Figure 2.

Characteristics of lens epithelial cell migration in explants cultured on different extracellular matrix substrata. A-C: Explants on vitronectin. D-F: Epithelial cells on fibronectin. G-I: Epithelial cells on laminin. J-L: Standard epithelial explants. A, D, G, J: Phase contrast microscopy. B, E, H, K: ZO-1 localization. C, F, I, L: α-smooth muscle actin localization. A-C: All cells that migrated on vitronectin were elongated and spindle-shaped (typical fibroblastic/myofibroblastic morphology), showed weak, cytoplasmic reactivity for ZO-1 and strong filamentous reactivity for α-smooth muscle actin. D-F: All cells that migrated on fibronectin were elongated and spindle-shaped, showed cytoplasmic reactivity for ZO-1 and strong filamentous reactivity for α-smooth muscle actin.

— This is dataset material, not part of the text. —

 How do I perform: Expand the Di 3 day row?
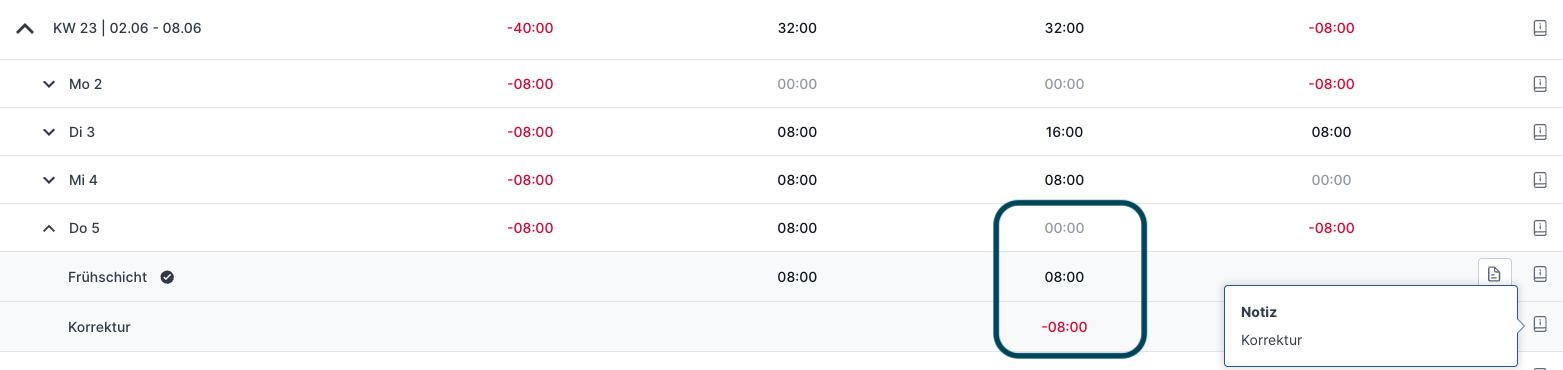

G-I: Most cells that migrated on laminin exhibited an epithelial morphology and strong marginal reactivity for ZO-1 that delineated their cobblestone-like packing arrangement. Many cells showed reactivity for α-smooth muscle actin; except for a few cells at the leading edge (arrow) this reactivity was diffuse and not filamentous. The arrows in the insets in A, D, G indicate the edge of the capsule, beyond which, cells are migrating on the ECM substratum. J- L: Cells on their native substratum, the lens capsule, maintained an epithelial morphology and marginal localization of ZO-1. Many cells also showed diffuse reactivity for α-smooth muscle actin. The scale bar indicates 100 μm.